The exact nature of the impacted data was not disclosed in the statement, nor how exactly the cyberattackers gained access to the corporate network.
The authority said that there is no evidence that the cyberattack affected any clinical information systems that it uses.
“FNHA also immediately engaged third-party cybersecurity experts to assist with containment and remediation and to conduct a forensic investigation to determine the extent and scope of this incident,” the authority wrote.
“We have also reported this incident to law enforcement and to the Office of the Information and Privacy Commissioner of British Columbia.”
Health authorities at risk of cyberattacks: technologist
The FNHA and B.C. Public Safety Minister Mike Farnworth both said Wednesday that there is no evidence the cyberattack reported Wednesday is connected to recent prominent cyberattacks in B.C.
Retailer London Drugs, the B.C. Libraries Co-operative, and the B.C. government itself have been targeted by cyberattackers since April.
Caelan Drayer, a solutions architect at Dyrand Systems, said that health authorities have been “a really easy target” for cyberattackers in the past, as they often store information that is valuable to malicious actors.

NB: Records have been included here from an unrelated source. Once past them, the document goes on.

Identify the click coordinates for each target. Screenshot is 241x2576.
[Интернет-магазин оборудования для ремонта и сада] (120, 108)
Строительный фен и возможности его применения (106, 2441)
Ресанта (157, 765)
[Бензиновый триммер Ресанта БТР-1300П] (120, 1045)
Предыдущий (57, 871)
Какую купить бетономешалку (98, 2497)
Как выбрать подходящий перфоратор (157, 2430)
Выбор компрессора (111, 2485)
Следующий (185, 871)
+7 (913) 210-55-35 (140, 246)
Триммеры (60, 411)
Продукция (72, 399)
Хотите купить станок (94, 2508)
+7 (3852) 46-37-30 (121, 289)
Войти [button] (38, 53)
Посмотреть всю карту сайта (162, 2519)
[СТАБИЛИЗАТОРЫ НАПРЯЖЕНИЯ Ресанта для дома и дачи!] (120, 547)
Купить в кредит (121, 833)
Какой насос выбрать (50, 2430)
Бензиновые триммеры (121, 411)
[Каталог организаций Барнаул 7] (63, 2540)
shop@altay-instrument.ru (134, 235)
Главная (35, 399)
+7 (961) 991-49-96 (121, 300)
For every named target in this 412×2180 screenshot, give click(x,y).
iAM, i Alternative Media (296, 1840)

London Drugs stores across Western Canada were suddenly closed on Sunday after the company said it was a “victim of a cybersecurity incident.” Cybersecurity expert Francis Syms explains what challenges the company could be dealing with.

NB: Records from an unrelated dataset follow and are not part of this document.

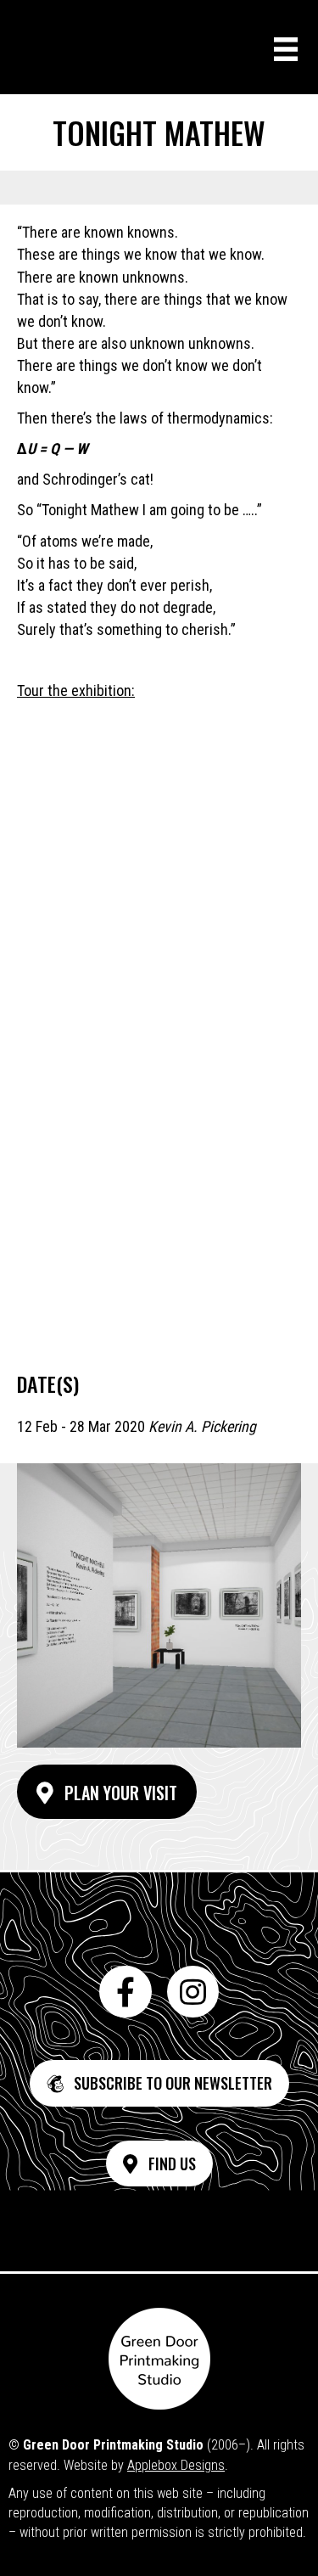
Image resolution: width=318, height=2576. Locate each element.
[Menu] (286, 49)
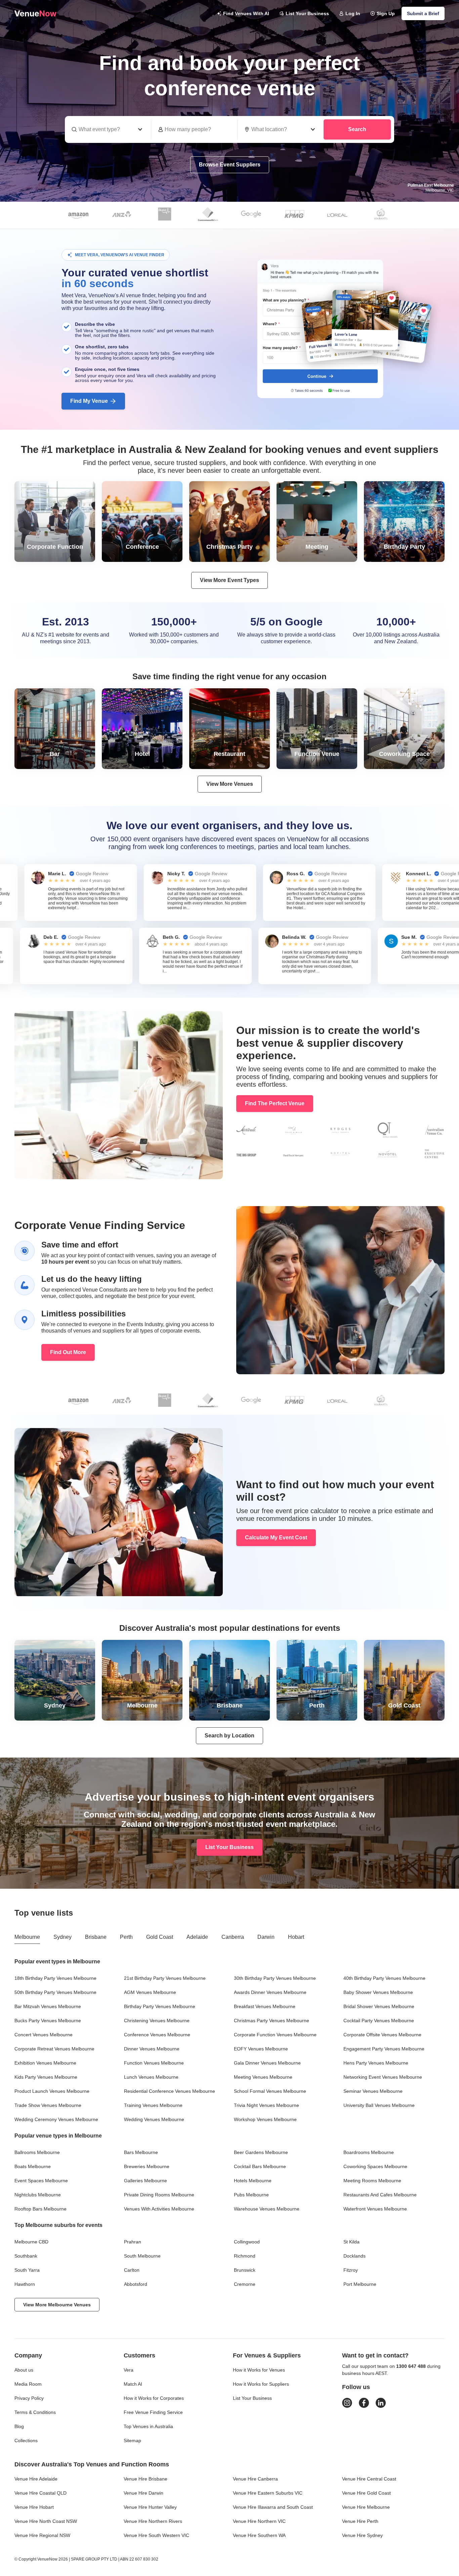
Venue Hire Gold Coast (366, 2493)
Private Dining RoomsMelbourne (159, 2194)
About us (23, 2370)
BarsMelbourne (141, 2152)
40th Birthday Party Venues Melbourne (384, 1978)
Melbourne (27, 1937)
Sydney (62, 1937)
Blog (19, 2426)
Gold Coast (159, 1937)
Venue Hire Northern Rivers (153, 2521)
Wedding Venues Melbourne (154, 2119)
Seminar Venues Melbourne (373, 2091)
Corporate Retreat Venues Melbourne (54, 2048)
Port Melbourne (359, 2284)
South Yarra (27, 2270)
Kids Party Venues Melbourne (45, 2077)
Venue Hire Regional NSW (42, 2535)
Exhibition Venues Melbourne (45, 2063)
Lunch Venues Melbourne (151, 2077)
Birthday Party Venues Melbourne (159, 2006)
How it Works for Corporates (154, 2398)
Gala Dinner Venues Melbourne (267, 2063)
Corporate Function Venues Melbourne (275, 2034)
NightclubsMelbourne (37, 2194)
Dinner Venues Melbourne (151, 2048)
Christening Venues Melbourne (157, 2020)
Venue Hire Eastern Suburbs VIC (267, 2493)
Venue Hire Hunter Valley (150, 2507)
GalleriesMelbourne (145, 2180)
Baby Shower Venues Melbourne (378, 1992)
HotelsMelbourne (253, 2180)
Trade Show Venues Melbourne (47, 2105)
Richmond (244, 2256)
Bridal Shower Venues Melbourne (378, 2006)
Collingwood (247, 2241)
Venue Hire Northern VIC (259, 2521)
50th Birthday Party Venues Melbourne (55, 1992)
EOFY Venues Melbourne (261, 2048)
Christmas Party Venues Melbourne (271, 2020)
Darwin (266, 1937)
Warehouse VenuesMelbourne (266, 2209)
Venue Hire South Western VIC (156, 2535)
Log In (352, 13)
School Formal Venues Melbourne (270, 2091)
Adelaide (197, 1937)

“Health authorities are rather notorious for being behind on their cybersecurity practices,” Drayer told CBC News. “Partially due to just bureaucracy, partially due to vendor support of the technologies they require.”
He says bad actors often try to obtain large amounts of personal data at once to use for scams or identity theft.
“You’ll now have a list of several thousand people. You’ll call all of them … You’ll attack anything you can find related to them,” he said of attackers’ rationales.
“And maybe you’ll hit gold and find someone that has something weak and vulnerable — that you can then get in, and keep going on attacking.”
The technologist says that anyone who thinks they may be affected by the FNHA cyberattack should immediately look to secure their linked email accounts and set up strong passwords and two-factor authentication.
But Drayer added that there’s little they can do about personal information, like birth dates or addresses, being leaked.
He says that affected people should monitor their credit scores in the months to come, and verify any suspicious calls or emails requesting money.